§ **AUFGABENSTELLUNG A**: Stelle die Zeilen der Einträge ab der Zeile mit „This screenshot has height=819, width=1456.“ bis einschließlich der letzten Zeile der Einträge als nummerierte Liste ohne Leerzeilen dar. Lass die Bilder in der Antwort weg.

§ **TEXTABSCHNITT**:
=======

Unterspielte Humoreske
Bonn Park: Traurigkeit und Melancholie oder der aller aller einsamste George aller aller Zeiten. Ein Fragment
Deutschlandradio Kultur, So 31.05.15, 18.30 bis 19.30 Uhr
Seit Schorsch Kamerun ihn in seinem Hörspiel „Ein Menschenbild, das in seiner Summe null ergibt“ (vgl. FK 39/06) erwähnt hat, ist „Lonesome George“ auch in der Hörspielwelt eine Berühmtheit. Lonesome George war eine Galápagos-Riesenschildkröte und der letzte Vertreter seiner Art. Für Kamerun war es schlicht unvorstellbar, dass ein Wesen, das sich im Alter von 157 Jahren nur fünf Meter pro Tag bewegt und fünf Kilo Salat isst, nichts denkt. 2012 ist Lonesome George gestorben. Bis zuletzt hat er sich standhaft geweigert, sich mit extra eingeflogenen artverwandten Schildkröten zu paaren.
In dem Hörspiel „Traurigkeit und Melancholie“ nach dem Theatertext des 1987 geborenen koreanischstämmigen Autors Bonn Park spielt Lonesome George die Hauptrolle – auch hier wieder ein Denker. In Parks Stück ist George nicht nur unfassbar alt (100.000 Millionen Jahre) und ziemlich unsterblich, sondern er hat auch gigantische Dimensionen und steht gleichzeitig prototypisch für jene Form der Existenz, der es nicht vergönnt ist zu sterben.
Die Unsterblichkeit ist nur eines der quasi göttlichen Attribute, über die George (gesprochen von Tilo Prückner) verfügt. Außerdem kann er sich in beliebige Gestalten verwandeln und Welten erschaffen. Die Welt, wie wir sie kennen, ist beispiels weise das Ergebnis eines Verrottungsprozesses, der nach einem missglückten Festmahl eingesetzt hat. George hatte dazu alle Tiere der vorherigen Welt ineinander gestopft und mehrere Tage in einem Ofen von den Ausmaßen einer Mehrzweckhalle gegart: Es gab Blauwal gefüllt mit Pottwal, gefüllt mit Delphin, gefüllt mit Kaffernbüffel, und so weiter und so fort.

=======

§ **AUFGABENSTELLUNG B**: Gib aus der Hörspielkritik den Wortlaut von „Unterspielte Humoreske“ bis einschließlich „Schildkröten zu paaren.“ unverändert wieder.

§ **EINGABEDATEN**:
=======

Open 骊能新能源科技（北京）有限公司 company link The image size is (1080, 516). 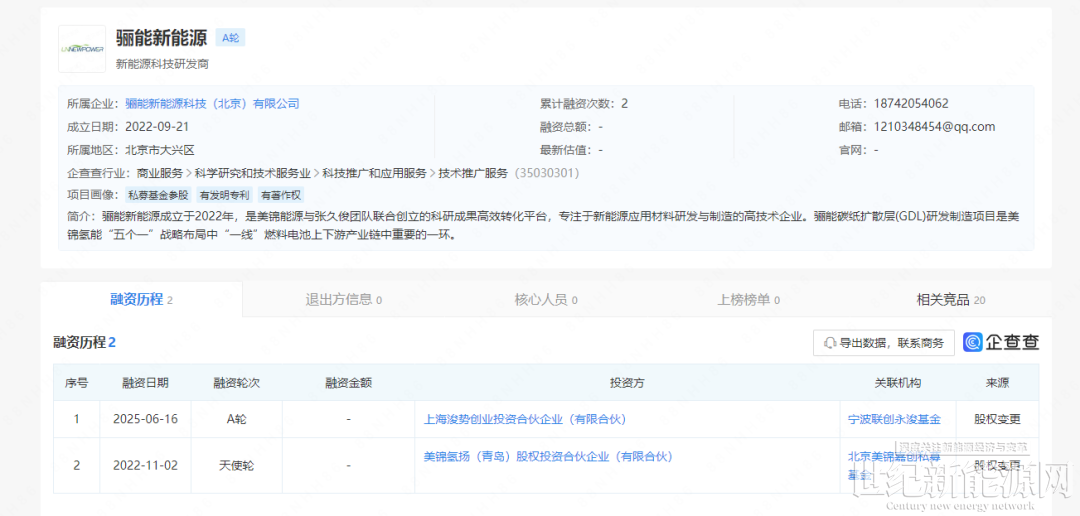tap(212, 104)
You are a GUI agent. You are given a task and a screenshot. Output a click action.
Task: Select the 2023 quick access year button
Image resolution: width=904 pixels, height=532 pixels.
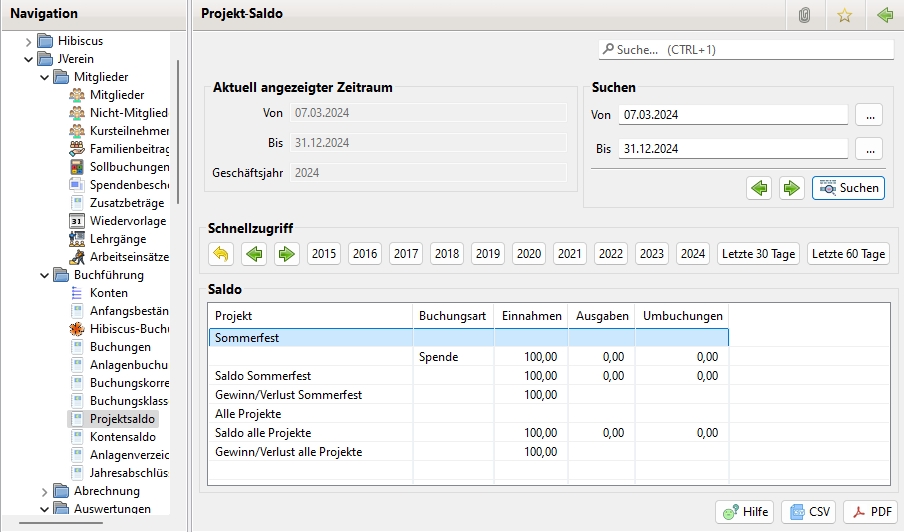point(651,254)
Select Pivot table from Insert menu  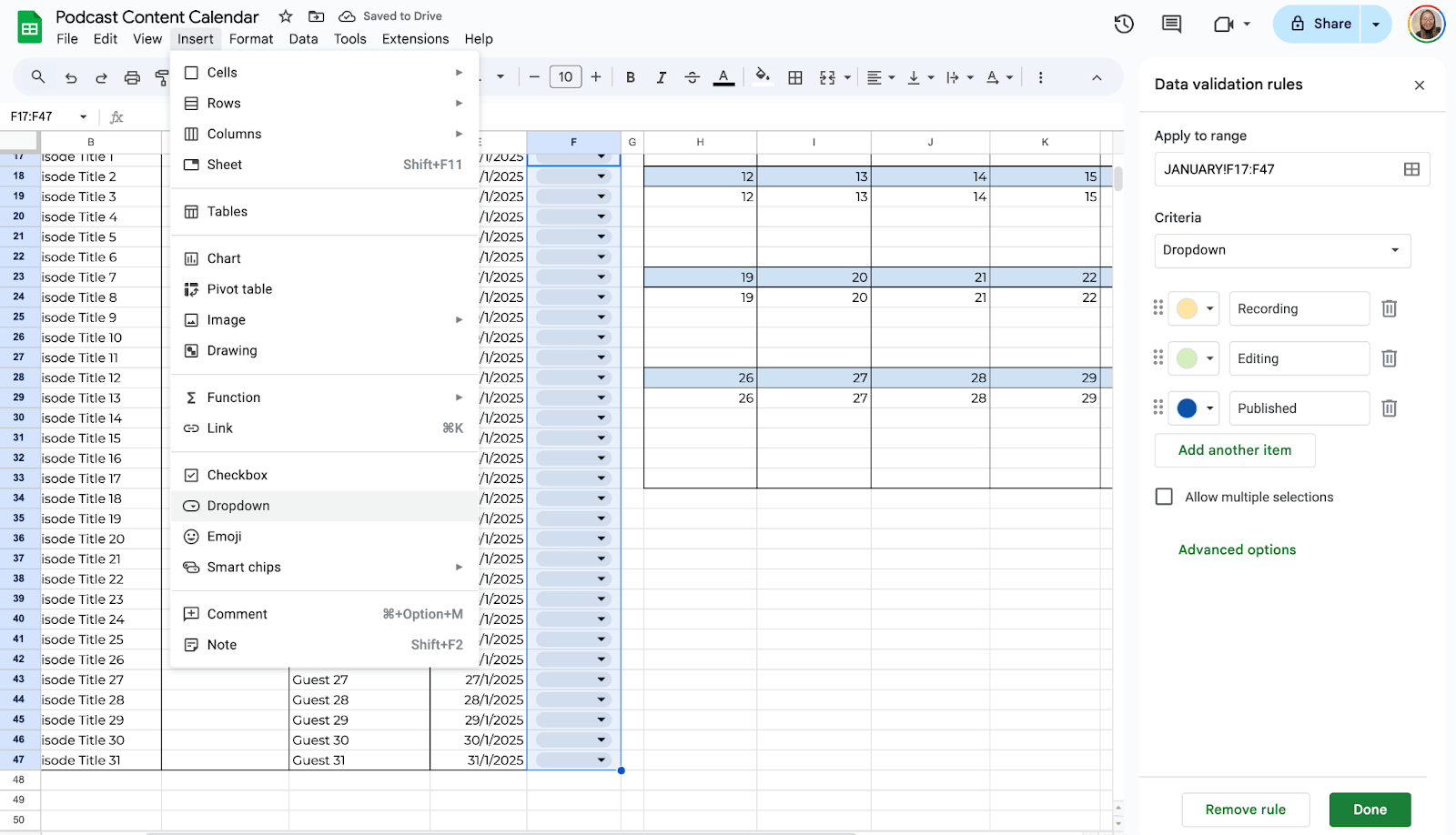[239, 288]
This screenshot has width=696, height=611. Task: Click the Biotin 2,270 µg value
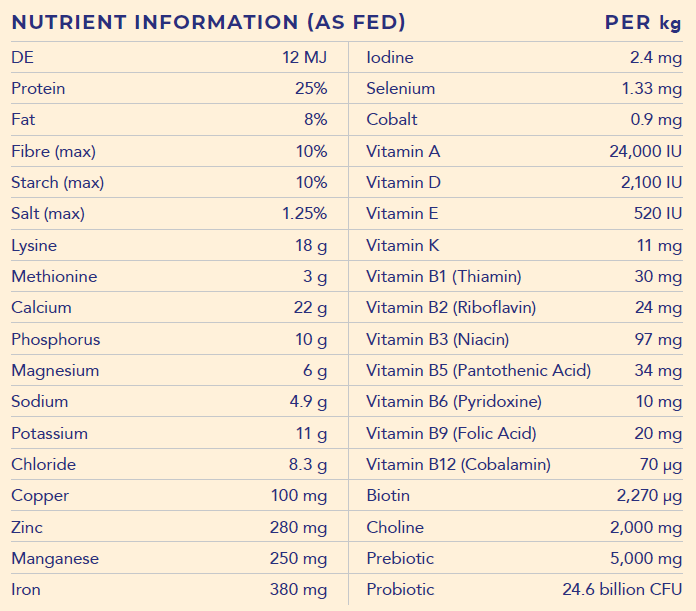click(649, 496)
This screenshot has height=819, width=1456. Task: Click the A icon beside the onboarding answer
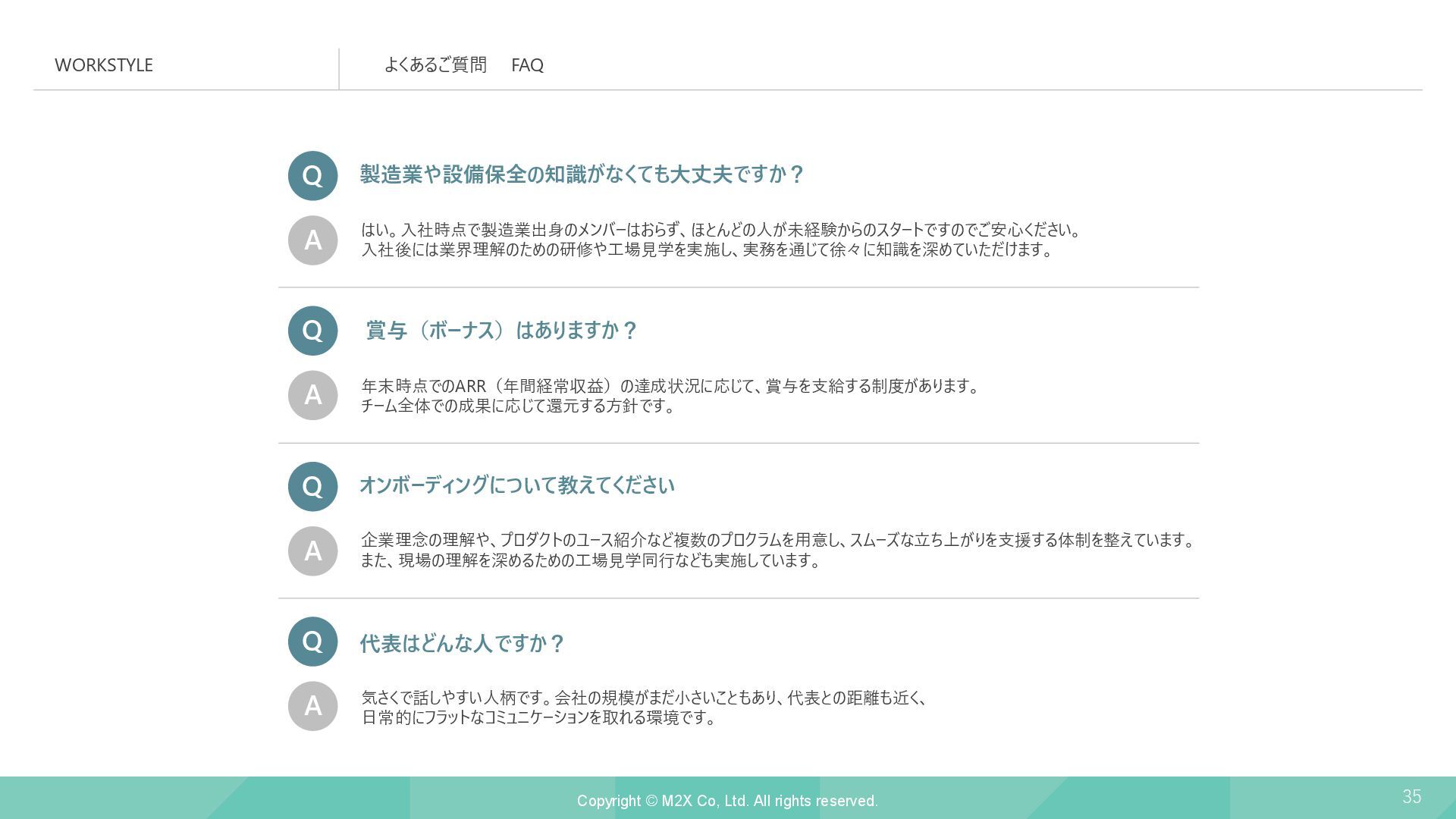click(x=312, y=551)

=======

§ **RICHTIGE ANTWORT A**:
1. This screenshot has height=819, width=1456. Task: Click the A icon beside the onboarding answer
2. click(x=312, y=551)

§ **RICHTIGE ANTWORT B**:
Unterspielte Humoreske
Bonn Park: Traurigkeit und Melancholie oder der aller aller einsamste George aller aller Zeiten. Ein Fragment
Deutschlandradio Kultur, So 31.05.15, 18.30 bis 19.30 Uhr
Seit Schorsch Kamerun ihn in seinem Hörspiel „Ein Menschenbild, das in seiner Summe null ergibt“ (vgl. FK 39/06) erwähnt hat, ist „Lonesome George“ auch in der Hörspielwelt eine Berühmtheit. Lonesome George war eine Galápagos-Riesenschildkröte und der letzte Vertreter seiner Art. Für Kamerun war es schlicht unvorstellbar, dass ein Wesen, das sich im Alter von 157 Jahren nur fünf Meter pro Tag bewegt und fünf Kilo Salat isst, nichts denkt. 2012 ist Lonesome George gestorben. Bis zuletzt hat er sich standhaft geweigert, sich mit extra eingeflogenen artverwandten Schildkröten zu paaren.